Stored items
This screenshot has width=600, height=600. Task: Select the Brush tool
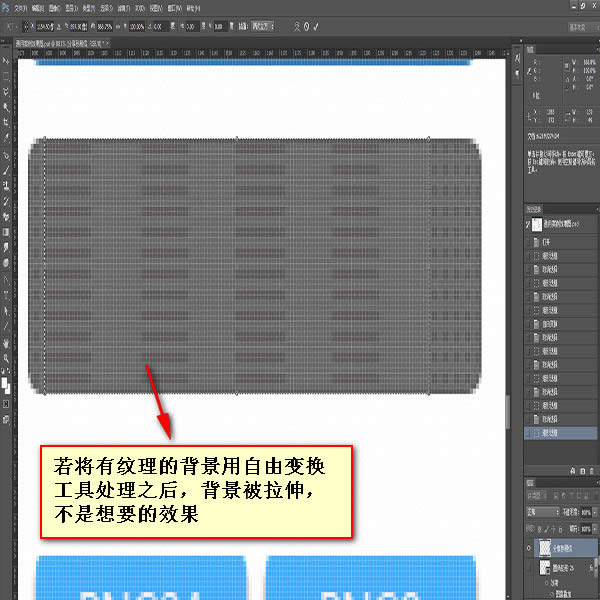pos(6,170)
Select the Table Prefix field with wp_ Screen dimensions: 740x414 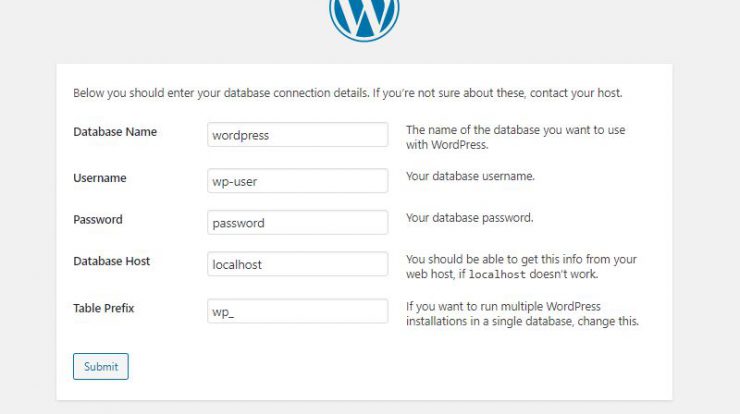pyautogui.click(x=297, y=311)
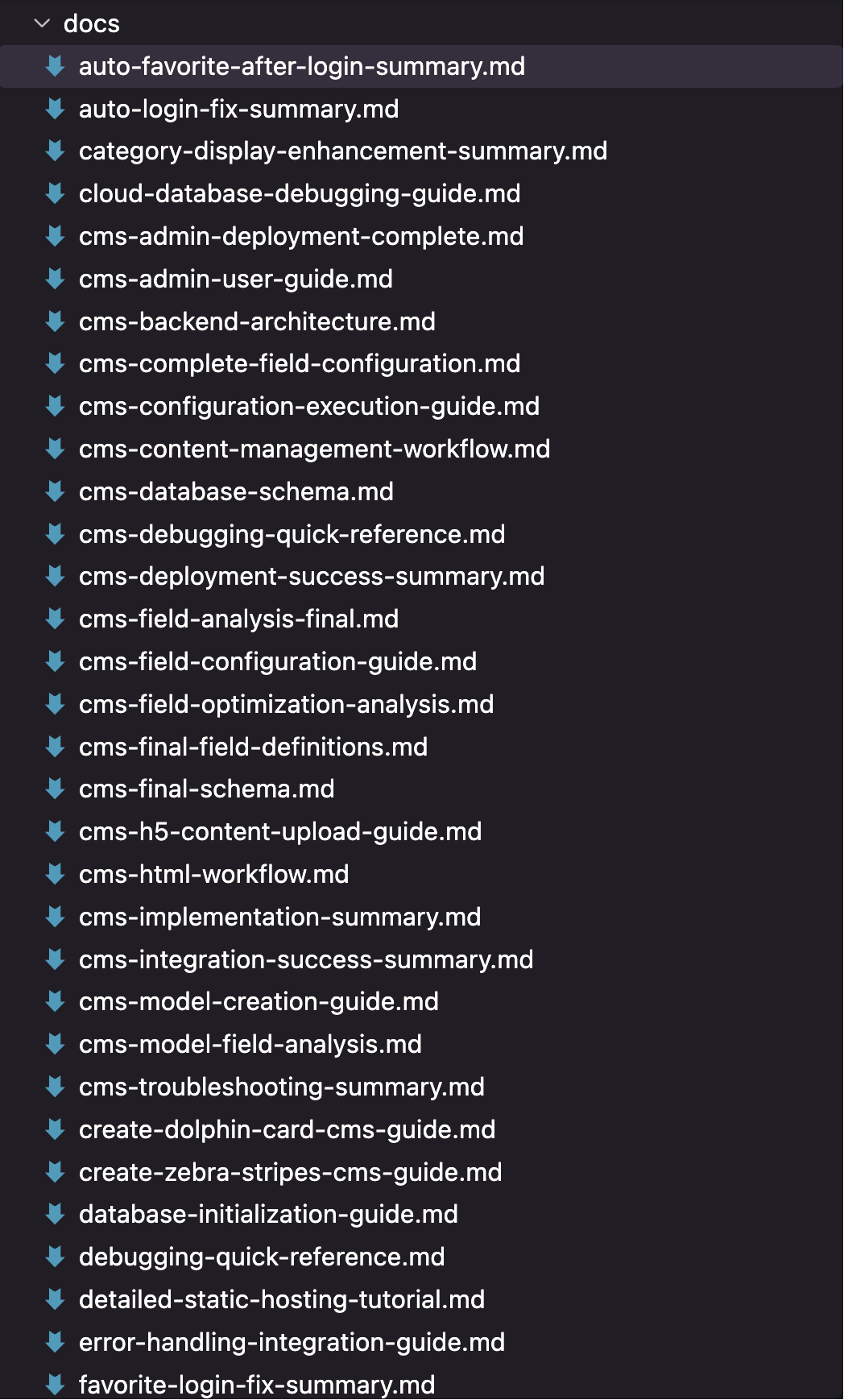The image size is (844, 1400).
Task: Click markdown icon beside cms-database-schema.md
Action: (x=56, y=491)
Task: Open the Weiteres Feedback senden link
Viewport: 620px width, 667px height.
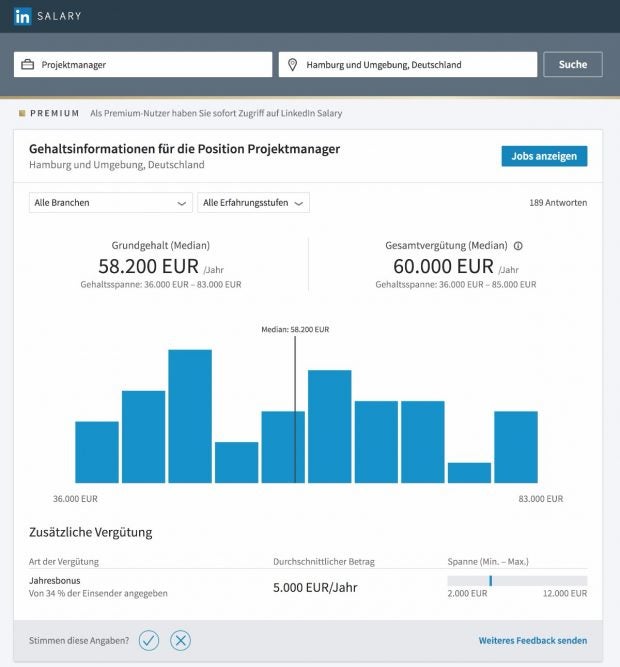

## EXERCISE INSTRUCTIONS
Copy the entries above exactly from the line with "Task: Open the Weiteres Feedback senden link" down to their last line, both ends included. Do not copy any pictures.

## FINISHED TASK
Task: Open the Weiteres Feedback senden link
Viewport: 620px width, 667px height.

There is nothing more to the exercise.